Fair enough, the juniors are more speculative after all. But it has got Garimpeiro wondering if the sell-off in the juniors has been overdone and there is some value to be had at the lower levels.

Straight-up, it should be said it all depends on where the iron ore price goes from here. The last time Garimpeiro looked, iron ore was $US133/t. That puts it at the mid-point between the CY2021 average of $US156/t, and the CY2020 average of $US105/t.

So the price has not exactly crashed as the market pessimism around the slowdown in China suggests is the case. Sentiment has soured towards iron ore’s future direction for sure. But for the time being at least, the price is holding up very nicely.

So more fat dividend cheques from Rio Tinto, BHP and Fortescue. And who knows, a return of buying support for the juniors. Morgan Stanley’s commodities desk actually reckons there is upside in the price – after a bit of a wait, that is.

“With supply from the majors on the rise after a disappointing first quarter and China’s steel demand not yet bouncing, there might well be more downside to the iron ore price in the near term as the market loosens,’’ it says.

“However, as lockdowns are likely to ease and stimulus becomes more effective through the third quarter, we still expect China’s steel demand to recover, which could push steel output higher and open up steelmaker’s margins again, enabling the iron ore price to bounce.’’

“Therefore, we believe that our second half of 2022 base case of $US163/t is still a realistic target at this stage.’’

It added though that the outcome would depend on Beijing not following through on earlier orders for a full-year steel production cut.

All that’s enough for Garimpeiro to go hunting amongst the iron ore juniors, all of which are trading well below their 52-week highs.

FENIX (ASX:FEX): Trading at 31.5c for a market cap of $162m (cash at bank was $85m at the end of March).
○ ○ ○ ○ ○
Reproduce the passage on iron ore juniors in full, word for word. The lines that come next are separate material, unconnected to the passage on iron ore juniors.
○ ○ ○ ○ ○
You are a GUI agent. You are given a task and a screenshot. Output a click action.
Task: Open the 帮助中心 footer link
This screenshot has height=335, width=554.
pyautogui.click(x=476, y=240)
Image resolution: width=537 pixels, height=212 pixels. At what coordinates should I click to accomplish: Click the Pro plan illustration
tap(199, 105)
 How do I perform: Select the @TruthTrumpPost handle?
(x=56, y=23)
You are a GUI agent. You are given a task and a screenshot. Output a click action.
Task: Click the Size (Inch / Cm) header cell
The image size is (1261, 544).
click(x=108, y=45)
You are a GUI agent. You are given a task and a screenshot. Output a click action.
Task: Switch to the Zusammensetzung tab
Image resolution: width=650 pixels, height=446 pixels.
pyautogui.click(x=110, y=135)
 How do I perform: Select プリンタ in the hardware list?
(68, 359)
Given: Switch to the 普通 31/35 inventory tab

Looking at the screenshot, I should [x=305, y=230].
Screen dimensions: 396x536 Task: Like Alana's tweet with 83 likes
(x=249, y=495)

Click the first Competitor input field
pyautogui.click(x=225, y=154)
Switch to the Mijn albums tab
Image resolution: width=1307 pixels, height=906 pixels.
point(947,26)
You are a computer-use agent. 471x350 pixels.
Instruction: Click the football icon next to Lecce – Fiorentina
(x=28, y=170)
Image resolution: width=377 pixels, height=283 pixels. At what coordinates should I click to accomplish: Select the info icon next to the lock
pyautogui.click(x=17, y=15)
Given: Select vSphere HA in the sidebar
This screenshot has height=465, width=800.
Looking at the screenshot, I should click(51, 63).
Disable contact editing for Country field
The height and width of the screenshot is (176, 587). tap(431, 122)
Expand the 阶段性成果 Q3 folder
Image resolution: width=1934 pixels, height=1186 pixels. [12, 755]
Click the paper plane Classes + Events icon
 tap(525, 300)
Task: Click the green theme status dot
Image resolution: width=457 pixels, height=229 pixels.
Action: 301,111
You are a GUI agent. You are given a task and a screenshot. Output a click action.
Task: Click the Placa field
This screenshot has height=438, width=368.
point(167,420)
○ ○ ○ ○ ○
Written response.
Fair enough, the juniors are more speculative after all. But it has got Garimpeiro wondering if the sell-off in the juniors has been overdone and there is some value to be had at the lower levels.

Straight-up, it should be said it all depends on where the iron ore price goes from here. The last time Garimpeiro looked, iron ore was $US133/t. That puts it at the mid-point between the CY2021 average of $US156/t, and the CY2020 average of $US105/t.

So the price has not exactly crashed as the market pessimism around the slowdown in China suggests is the case. Sentiment has soured towards iron ore’s future direction for sure. But for the time being at least, the price is holding up very nicely.

So more fat dividend cheques from Rio Tinto, BHP and Fortescue. And who knows, a return of buying support for the juniors. Morgan Stanley’s commodities desk actually reckons there is upside in the price – after a bit of a wait, that is.

“With supply from the majors on the rise after a disappointing first quarter and China’s steel demand not yet bouncing, there might well be more downside to the iron ore price in the near term as the market loosens,’’ it says.

“However, as lockdowns are likely to ease and stimulus becomes more effective through the third quarter, we still expect China’s steel demand to recover, which could push steel output higher and open up steelmaker’s margins again, enabling the iron ore price to bounce.’’

“Therefore, we believe that our second half of 2022 base case of $US163/t is still a realistic target at this stage.’’

It added though that the outcome would depend on Beijing not following through on earlier orders for a full-year steel production cut.

All that’s enough for Garimpeiro to go hunting amongst the iron ore juniors, all of which are trading well below their 52-week highs.

FENIX (ASX:FEX): Trading at 31.5c for a market cap of $162m (cash at bank was $85m at the end of March).